In bed only. The other two, well, let's say these fit the profile I'm talking about. The uneducated, unwilling to experiment, the fragile ego, the ones that think they're the best lovers and can't use a tape measure for all the tea in China.... if you know what I mean.


I haven't had a relationship with anyone in the USA that was more than 5 years younger than me, so I don't how younger people behave in bed. I had been disappointed with most GF past my first GF, they all seemed at various stages thinking sexual behavior was sinful. Some quite so, some just a little, a few seemed to go the opposite way and consider sex some sort of competition, as in how many guys they could sleep with. But they didn't seem to get a lot of pleasure from this. I tended to blame Christian upbringing in the USA as causing phobias about sex.

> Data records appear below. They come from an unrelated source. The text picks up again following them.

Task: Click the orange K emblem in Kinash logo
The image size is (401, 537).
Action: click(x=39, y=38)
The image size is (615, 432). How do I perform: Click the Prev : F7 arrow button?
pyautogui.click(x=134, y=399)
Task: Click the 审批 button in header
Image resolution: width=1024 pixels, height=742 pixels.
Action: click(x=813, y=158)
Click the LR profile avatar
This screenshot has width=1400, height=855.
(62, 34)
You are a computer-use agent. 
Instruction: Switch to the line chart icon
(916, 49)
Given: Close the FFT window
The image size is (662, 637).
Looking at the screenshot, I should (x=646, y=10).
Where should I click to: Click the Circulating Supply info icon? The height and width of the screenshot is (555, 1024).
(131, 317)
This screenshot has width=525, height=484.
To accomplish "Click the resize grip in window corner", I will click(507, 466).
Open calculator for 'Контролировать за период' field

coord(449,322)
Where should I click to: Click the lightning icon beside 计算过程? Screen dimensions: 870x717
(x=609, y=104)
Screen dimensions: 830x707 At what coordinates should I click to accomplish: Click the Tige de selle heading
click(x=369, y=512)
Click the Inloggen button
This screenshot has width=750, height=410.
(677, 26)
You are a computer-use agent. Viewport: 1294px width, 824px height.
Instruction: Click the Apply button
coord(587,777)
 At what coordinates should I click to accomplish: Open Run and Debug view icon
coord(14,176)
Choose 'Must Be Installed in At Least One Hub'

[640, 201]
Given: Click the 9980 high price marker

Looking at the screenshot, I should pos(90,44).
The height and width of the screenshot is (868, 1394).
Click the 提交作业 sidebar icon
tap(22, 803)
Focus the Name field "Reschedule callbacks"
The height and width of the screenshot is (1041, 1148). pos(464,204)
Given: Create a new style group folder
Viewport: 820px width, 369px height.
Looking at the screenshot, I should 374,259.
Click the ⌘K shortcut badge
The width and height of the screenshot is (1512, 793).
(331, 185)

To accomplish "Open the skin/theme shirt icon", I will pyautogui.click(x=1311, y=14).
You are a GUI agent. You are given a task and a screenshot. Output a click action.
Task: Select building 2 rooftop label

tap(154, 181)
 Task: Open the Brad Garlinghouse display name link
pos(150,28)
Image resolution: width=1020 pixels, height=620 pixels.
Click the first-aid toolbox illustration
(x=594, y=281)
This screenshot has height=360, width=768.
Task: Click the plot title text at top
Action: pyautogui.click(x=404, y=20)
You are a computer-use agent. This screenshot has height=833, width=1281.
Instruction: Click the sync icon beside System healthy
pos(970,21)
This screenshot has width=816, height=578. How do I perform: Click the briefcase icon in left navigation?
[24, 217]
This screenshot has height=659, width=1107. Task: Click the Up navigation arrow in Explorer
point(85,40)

We had open dialogue and wanted to please each other AND were willing to experiment.


IM experience if someone is open and wants to be pleased and wants to please the other person, their actual previous experience isn't important. What is all important is their attitude about sex.

Given how many young people post about dating on the forums, I am not sure their attitude about dating and sex is any better than the older generation.
 bamagrl68
Joined: 11/14/2010
Msg: 23
Dating after a very long marriage
Posted: 4/24/2014 2:31:20 PM
raggedyanna- I was married for 21 years and it was weird when I divorced and started dating again.
Really, the only thing that helps is time.
Your friend seems like he just needs to talk more than he wants advice, so be there and listen :)
 kevinn66
Joined: 6/28/2013
Msg: 24
Dating after a very long marriage
Posted: 5/15/2014 2:21:38 PM
Was married 28 years so i have to tried to learn all i could to prepare. But if i had a friend who did not know how to have a full and balanced relationship i would be honest and try to help or find someone that did know how.
 HonkyTonk_Woman
Joined: 9/16/2013
Msg: 25
Dating after a very long marriage
Posted: 5/16/2014 8:19:17 AM
Op....Your story of sexual partners sounds like mine....in a lot of ways!
My opinion is when you are inexperienced and naive we really don't know any better....I thought to myself....There had to be something wrong with me.
I grew up in the era...where sex wasn't discussed and there were no information out there for us...readily available.
Even with our best friends....we never discussed sex....then.

I never knew what good sex for me was until I met someone that was a giver.
The gates were opened....so, to speak.....no turning back!!
You know....I have a few older galfriends that still would never dream of oral or other positions.
I wish him good luck....in finding another at his age...I think most are looking for the companionship more than the sex.